Yesterday proved to be more of the same in terms of data and surveys. The services PMI's from the UK and the Eurozone reported signs of improvement, with the UK survey recovering back above 55 after last month's fall, whilst the Eurozone survey crawled back above the 50 level, indicating the most modest of expansions.
The German factory orders data from February was dismal; in spite of upward revisions to the January data, February orders rose by just 0.3% which equates to a 6% fall on the year.
The European Central Bank (ECB) left monetary policy unchanged, and ECB President Mario Draghi gave the Bundesbank something of a chiding over their absurd contention that central bankers should start preparing an exit strategy for the €1 trillion of 'cheap' liquidity pumped into the financial system only a few months ago. There is still the potential for further monetary loosening going forward, with economic conditions still weak in the Eurozone and potentially deteriorating.

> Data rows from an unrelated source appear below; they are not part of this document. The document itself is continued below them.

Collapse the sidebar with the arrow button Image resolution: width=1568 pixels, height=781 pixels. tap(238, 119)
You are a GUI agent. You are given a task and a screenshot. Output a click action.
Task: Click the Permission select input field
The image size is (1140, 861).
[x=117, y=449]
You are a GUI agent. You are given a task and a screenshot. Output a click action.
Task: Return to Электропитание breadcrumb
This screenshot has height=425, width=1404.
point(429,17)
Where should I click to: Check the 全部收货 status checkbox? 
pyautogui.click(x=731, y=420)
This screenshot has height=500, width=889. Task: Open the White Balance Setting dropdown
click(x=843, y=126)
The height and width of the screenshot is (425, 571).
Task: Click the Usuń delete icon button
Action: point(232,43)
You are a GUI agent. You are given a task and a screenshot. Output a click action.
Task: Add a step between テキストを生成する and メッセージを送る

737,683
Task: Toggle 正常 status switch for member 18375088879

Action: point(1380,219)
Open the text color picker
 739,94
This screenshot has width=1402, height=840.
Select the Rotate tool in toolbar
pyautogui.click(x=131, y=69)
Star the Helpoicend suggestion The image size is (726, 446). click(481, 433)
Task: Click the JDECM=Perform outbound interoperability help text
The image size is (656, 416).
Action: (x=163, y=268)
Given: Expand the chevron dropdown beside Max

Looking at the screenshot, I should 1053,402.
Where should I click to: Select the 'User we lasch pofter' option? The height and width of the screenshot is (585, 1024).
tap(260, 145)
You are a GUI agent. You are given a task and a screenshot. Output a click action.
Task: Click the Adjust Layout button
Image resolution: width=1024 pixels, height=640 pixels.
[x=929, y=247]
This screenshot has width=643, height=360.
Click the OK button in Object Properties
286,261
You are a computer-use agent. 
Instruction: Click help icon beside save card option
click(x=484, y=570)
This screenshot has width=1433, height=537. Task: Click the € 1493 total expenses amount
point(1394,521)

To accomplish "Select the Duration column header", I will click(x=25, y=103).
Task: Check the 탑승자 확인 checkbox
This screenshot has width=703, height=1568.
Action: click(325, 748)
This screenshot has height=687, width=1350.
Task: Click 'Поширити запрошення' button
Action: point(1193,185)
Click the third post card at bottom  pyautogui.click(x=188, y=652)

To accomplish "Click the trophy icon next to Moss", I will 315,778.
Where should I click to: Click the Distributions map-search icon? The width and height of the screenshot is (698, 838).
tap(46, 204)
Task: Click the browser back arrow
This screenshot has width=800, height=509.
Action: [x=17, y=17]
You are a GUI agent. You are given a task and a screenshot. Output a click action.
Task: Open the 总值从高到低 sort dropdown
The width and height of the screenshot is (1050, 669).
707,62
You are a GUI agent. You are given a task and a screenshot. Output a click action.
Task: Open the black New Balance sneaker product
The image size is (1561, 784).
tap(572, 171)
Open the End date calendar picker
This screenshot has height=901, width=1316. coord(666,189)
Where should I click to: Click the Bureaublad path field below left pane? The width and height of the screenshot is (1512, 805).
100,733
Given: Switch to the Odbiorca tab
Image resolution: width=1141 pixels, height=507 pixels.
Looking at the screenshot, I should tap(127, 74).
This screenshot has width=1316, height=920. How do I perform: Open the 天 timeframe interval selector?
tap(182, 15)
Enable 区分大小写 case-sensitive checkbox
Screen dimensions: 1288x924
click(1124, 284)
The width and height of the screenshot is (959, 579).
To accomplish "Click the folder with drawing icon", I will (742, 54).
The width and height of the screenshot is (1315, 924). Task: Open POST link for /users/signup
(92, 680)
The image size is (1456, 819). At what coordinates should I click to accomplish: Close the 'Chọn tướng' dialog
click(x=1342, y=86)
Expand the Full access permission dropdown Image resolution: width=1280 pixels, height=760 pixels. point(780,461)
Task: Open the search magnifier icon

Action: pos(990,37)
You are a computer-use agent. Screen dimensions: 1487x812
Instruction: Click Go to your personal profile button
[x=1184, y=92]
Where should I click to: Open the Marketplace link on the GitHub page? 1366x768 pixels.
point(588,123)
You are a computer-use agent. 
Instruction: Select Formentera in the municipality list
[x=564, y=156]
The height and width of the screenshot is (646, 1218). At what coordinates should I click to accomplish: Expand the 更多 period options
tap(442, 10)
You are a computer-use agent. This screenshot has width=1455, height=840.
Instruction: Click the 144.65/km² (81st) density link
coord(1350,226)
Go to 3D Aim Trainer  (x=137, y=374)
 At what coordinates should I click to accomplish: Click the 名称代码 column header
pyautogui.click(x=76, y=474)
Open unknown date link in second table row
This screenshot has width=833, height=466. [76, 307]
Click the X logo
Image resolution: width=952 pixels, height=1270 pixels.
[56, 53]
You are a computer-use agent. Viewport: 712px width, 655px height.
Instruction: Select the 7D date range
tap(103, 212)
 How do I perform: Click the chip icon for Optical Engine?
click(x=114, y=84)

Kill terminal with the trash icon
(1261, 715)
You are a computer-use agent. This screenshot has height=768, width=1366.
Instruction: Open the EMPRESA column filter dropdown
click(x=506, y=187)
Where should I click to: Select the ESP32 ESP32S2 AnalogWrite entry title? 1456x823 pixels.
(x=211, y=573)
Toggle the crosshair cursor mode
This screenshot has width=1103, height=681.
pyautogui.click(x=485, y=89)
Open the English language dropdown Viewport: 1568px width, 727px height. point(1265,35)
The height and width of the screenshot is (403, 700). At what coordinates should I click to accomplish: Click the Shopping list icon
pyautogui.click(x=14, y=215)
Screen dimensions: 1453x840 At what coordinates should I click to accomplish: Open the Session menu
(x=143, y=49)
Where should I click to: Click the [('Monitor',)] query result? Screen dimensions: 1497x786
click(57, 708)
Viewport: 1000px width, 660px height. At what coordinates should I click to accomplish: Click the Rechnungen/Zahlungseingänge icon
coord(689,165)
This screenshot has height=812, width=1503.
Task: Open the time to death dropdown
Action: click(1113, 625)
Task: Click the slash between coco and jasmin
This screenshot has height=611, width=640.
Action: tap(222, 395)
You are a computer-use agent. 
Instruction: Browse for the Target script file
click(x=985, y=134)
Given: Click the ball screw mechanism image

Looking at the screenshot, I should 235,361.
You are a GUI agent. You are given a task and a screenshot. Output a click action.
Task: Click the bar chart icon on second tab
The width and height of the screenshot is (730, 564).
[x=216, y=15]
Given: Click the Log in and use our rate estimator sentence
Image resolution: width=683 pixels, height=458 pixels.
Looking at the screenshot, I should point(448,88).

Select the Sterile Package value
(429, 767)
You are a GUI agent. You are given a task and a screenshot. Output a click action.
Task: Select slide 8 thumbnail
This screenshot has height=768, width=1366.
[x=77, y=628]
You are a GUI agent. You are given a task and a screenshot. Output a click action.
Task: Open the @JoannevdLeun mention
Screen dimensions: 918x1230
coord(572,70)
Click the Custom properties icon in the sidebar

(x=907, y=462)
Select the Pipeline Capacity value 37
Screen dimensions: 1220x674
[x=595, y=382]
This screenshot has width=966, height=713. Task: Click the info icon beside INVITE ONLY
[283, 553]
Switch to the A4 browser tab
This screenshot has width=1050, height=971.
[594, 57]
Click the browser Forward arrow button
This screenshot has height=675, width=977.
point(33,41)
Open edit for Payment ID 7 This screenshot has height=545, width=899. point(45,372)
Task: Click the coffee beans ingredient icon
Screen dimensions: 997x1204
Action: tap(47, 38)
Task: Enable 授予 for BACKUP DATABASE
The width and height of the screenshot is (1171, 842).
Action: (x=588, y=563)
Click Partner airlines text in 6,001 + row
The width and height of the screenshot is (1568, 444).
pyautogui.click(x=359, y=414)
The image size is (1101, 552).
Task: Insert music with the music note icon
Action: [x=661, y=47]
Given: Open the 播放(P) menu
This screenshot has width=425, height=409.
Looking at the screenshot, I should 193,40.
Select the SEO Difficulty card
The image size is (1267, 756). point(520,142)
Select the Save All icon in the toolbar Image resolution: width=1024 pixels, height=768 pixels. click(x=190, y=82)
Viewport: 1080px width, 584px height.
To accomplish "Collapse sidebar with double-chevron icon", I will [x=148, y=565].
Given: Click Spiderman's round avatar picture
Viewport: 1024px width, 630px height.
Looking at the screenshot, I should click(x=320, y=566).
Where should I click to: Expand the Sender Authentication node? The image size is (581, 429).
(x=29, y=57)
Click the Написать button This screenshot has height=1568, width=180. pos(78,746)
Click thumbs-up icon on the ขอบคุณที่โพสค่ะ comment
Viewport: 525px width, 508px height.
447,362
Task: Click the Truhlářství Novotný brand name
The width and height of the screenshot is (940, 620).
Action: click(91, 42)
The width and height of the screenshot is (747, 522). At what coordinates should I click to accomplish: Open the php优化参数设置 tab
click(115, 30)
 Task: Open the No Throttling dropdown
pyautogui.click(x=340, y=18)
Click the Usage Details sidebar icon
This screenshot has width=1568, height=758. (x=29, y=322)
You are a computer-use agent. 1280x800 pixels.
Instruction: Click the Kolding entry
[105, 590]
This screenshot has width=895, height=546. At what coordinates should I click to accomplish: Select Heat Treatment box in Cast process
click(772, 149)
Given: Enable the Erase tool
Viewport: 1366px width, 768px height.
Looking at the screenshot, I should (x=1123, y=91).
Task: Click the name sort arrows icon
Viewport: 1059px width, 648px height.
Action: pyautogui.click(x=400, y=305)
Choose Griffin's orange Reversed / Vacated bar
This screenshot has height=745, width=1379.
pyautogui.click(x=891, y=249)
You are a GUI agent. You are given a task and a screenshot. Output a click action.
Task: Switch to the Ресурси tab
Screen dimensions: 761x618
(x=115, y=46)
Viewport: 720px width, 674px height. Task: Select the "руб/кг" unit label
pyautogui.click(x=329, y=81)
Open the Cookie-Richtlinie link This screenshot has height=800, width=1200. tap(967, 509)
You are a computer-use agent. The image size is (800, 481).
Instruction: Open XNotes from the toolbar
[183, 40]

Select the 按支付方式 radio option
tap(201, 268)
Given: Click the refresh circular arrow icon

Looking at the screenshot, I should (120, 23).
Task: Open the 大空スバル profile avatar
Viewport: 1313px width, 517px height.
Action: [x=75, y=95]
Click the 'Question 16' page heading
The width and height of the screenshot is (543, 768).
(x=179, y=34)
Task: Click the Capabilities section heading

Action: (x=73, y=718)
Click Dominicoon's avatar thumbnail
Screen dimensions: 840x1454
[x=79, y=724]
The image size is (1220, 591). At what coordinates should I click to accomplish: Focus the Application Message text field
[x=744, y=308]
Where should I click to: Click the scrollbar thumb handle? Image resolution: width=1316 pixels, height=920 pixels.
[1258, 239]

All the data meant that Sterling had a pretty constructive day, gaining on the Euro and holding firm against the US Dollar, the Australian Dollar and New Zealand Dollar but falling against the Japanese Yen.
Today's data releases centre around industrial production in the UK and Germany for February and the labour market in the US. The Bank of England also meet today, but there is virtually nobody that expects a change in monetary policy today.
The industrial production figures are expected to report a 0.4% month on month increase in the UK, whilst the German figures are expected to report a 0.5% month on month fall.
As for the US labour market data, the Challenger job reports should record further improvement in labour market conditions, as should the latest week jobless claims numbers.
With four days off ahead, London investors will not want to get too busy today, lest it spoils their plans for an early departure this afternoon. Speaking of which, have a good weekend and a happy Easter.